Campur aduk perasaan negatif tersebut membuat saya menangis, dan tentunya Azka juga. Saya tahu dia sangat kesal, benci, marah sama saya. Saya juga merasakan hal yang sama. Dalam pikiran saya, saya ingin mengatakan betapa “keterlaluannya” dia. Dimintain bantuan gitu aja gak mau. Lalu satu bagian diri saya ingin mengatakan semua pengorbanan yang telah saya lakukan buat dia. Sejak duluuuuuu sampai dengan hari kemarin. Tapi saya tahu, saya tidak boleh mengatakannya. Itu akan menimbulkan yang namanya “psychological destructive” . Kalau saya mengatakan pengorbanan saya untuk dia, pengorbanan ibu pada anaknya, Saya akan menghancurkannya secara psikologis. Dan dampaknya akan dalam.
Saat saya masih menangis karena marah, sedih, kesal, kecewa dan campur aduk perasaan negatif itu, tiba-tiba muncullah rasa takut. Takut kalau kekesalan dan kemarahan saya padanya membuat ia mendapatkan hal buruk, tak diberkahi Allah…dicatat sebagai dosa pada ibu, apalagi dia sudah baligh.
Saya masih mendengar tangisannya di kamar. Sebagai manusia, individu, saya juga masih marah. Tapi sebagai seorang ibu, jauh di lubuk hati saya, saya mendoakannya. Saya memaafkannya.

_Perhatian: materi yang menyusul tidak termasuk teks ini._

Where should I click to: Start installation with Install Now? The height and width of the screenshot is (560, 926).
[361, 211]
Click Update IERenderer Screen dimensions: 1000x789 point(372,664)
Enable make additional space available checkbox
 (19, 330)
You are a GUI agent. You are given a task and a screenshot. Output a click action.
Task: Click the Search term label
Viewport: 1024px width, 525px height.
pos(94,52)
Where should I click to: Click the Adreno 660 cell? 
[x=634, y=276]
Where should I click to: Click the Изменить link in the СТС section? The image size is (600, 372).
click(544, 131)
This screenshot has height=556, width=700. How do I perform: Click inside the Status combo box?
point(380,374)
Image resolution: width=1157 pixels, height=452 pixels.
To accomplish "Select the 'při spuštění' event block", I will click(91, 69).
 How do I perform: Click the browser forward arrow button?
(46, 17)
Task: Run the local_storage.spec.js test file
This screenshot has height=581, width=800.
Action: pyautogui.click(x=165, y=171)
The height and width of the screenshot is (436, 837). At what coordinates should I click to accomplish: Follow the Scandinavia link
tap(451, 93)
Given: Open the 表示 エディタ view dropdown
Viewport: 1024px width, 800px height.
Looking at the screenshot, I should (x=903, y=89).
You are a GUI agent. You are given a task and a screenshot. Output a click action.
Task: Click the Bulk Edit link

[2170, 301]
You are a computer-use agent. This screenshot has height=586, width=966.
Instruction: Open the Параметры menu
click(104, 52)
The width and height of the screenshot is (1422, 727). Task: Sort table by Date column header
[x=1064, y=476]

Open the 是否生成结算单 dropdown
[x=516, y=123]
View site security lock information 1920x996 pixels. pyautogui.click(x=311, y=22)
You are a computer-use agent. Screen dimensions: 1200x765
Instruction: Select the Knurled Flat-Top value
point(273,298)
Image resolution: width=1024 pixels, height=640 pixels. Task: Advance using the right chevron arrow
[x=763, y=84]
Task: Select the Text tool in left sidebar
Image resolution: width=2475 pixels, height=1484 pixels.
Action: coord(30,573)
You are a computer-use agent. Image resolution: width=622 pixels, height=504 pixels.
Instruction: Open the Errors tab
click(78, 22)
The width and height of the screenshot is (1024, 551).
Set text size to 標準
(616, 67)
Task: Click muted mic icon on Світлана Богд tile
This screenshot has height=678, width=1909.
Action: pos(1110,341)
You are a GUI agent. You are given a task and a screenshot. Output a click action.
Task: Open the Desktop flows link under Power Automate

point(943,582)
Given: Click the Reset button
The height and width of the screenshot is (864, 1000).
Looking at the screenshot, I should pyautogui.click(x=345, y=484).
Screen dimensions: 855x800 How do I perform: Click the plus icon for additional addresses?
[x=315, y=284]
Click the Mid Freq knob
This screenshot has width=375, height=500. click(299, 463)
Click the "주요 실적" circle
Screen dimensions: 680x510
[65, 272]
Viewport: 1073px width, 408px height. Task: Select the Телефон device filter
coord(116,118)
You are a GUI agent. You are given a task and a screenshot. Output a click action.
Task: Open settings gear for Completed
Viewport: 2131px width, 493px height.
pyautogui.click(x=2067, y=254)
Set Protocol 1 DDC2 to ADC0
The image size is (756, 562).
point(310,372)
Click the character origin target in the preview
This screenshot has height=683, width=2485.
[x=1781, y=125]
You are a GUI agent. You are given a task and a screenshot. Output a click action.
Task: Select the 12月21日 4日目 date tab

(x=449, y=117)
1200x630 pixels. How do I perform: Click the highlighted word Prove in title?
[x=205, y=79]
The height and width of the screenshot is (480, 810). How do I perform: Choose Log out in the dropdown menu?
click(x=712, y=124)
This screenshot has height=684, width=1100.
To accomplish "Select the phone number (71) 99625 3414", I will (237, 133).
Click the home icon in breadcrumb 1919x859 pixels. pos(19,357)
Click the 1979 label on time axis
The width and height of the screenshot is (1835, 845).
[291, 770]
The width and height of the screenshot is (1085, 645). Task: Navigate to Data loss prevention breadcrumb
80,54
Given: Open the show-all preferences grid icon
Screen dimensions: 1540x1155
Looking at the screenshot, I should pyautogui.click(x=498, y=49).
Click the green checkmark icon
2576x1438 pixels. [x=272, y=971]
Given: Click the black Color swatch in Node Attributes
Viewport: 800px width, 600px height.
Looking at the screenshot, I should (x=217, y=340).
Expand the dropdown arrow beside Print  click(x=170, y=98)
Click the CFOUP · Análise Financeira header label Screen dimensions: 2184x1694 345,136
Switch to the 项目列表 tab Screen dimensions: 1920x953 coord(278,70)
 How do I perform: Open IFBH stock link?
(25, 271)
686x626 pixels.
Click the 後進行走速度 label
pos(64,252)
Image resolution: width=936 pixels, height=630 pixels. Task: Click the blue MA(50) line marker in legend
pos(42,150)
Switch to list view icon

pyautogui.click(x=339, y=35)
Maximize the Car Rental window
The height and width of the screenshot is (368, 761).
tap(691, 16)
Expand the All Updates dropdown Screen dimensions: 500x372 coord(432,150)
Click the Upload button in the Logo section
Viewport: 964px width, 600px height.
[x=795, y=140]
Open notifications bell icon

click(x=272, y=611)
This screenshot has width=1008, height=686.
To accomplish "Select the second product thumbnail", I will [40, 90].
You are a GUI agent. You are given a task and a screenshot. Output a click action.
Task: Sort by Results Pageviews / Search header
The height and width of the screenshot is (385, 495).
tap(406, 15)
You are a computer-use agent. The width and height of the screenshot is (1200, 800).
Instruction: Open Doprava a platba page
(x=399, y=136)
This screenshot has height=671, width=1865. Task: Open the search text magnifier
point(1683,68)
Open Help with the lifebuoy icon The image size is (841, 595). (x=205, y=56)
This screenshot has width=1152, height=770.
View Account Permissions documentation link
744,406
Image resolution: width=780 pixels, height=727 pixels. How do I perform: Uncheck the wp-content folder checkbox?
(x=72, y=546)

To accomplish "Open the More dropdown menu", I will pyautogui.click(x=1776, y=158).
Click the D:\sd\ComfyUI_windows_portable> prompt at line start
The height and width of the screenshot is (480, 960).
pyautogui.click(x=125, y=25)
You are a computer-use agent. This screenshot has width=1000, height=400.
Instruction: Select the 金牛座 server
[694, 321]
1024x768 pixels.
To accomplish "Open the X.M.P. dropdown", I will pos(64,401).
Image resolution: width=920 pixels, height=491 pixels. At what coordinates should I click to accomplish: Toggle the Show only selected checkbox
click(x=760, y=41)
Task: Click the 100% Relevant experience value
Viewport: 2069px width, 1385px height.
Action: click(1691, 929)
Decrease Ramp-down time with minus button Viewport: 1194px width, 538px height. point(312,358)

Sebagai manusia, sebagai individu, sampai saat ini saya masih marah, masih kesal. Mungkin sampai sore dia pulang pun kemarahan saya masih tersisa. Tapi sebagai ibu, saya titipkan makanan dan minuman kesukaannya ke sopir yang akan menjemputnya nanti sore dari sekolah, dan langsung mengantarnya ke tempat les. Pulang les dia jam setengah tujuh, berarti dia akan buka puasa di jalan.
Kalau teringat kejadian tadi, saya masih menangis. Saya paham sekarang. Saya paham perasan dua ibu yang saya ceritakan. Saya pun mengerti makna Rahim. Saya mengerti seberapa besar cinta ibu. Saya mengerti seberapa besar cintaNYa.
Hari ini saya mendapat pelajaran istimewa.